[Nummer 3]
Tsjip
VPRO-radio 4, donderdagmiddag 28 november 1991, 16.00 uur: ‘Het was nog donker, toen in de vroege morgen van de twee en twintigste December 1946 in onze stad, op de eerste verdieping van het huis Schilderskade 66, de held van deze geschiedenis, Frits van Egters, ontwaakte. Hij keek op zijn lichtgevend horloge, dat aan een spijker hing. “Kwart voor zes”, mompelde hij, “het is nog nacht.” Hij wreef zich in het gezicht. “Wat een ellendige droom”, dacht hij. “Waar ging het over?” Langzaam kon hij zich de inhoud te binnen brengen.’

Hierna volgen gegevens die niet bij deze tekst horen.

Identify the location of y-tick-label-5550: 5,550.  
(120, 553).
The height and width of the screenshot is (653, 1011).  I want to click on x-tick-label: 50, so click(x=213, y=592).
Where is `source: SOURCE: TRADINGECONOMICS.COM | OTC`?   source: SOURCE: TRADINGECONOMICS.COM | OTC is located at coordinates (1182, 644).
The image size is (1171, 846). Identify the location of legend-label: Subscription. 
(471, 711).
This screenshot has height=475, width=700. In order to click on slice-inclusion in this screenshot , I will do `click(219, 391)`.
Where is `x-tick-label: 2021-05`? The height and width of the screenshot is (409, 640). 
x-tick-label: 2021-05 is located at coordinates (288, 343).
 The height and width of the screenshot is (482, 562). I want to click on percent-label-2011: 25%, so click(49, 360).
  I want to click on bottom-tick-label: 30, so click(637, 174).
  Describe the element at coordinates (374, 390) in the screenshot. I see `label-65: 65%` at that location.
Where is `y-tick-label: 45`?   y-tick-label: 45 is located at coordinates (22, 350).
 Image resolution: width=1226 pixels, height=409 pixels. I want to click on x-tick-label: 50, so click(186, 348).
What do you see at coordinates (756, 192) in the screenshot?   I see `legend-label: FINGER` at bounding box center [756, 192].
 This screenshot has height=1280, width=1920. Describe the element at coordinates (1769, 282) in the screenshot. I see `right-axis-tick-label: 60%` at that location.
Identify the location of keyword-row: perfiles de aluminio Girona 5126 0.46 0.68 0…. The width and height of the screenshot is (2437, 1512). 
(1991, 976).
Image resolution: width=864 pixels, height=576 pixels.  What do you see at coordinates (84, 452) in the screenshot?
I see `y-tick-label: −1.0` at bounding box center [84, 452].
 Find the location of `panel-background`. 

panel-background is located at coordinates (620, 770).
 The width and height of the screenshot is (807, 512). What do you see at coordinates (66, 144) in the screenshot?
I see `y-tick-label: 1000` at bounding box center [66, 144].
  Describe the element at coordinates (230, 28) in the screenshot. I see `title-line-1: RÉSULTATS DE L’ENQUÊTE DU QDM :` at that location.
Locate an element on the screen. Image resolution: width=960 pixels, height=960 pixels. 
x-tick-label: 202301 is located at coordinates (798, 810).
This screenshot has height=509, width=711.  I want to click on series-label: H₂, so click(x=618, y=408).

VPRO-radio 1 en 2, vrijdagnacht 29 november 1991, 02.30 uur: ‘“Alles is voorbij”, fluisterde hij, “het is overgegaan. Het jaar is er niet meer. Konijn, ik ben levend. Ik adem, en ik beweeg, dus ik leef. Is dat duidelijk? Welke beproevingen ook komen, ik leef.” Hij zoog de borst vol adem en stapte in bed. “Het is gezien”, mompelde hij, “het is niet onopgemerkt gebleven.” Hij strekte zich uit en viel in een diepe slaap.’
‘Als voorlezer is hij een natuurtalent. Hij weet spanning te creëren. Als je naar hem luistert is het buitengewoon hallucinerend, de tekst wordt zeer dwingend. Het is theater met de kwaliteit van minimal music. Je raakt gewend aan zijn stem, bijna ongemerkt. Alles waar je overheen had gelezen, valt nu plotseling op.’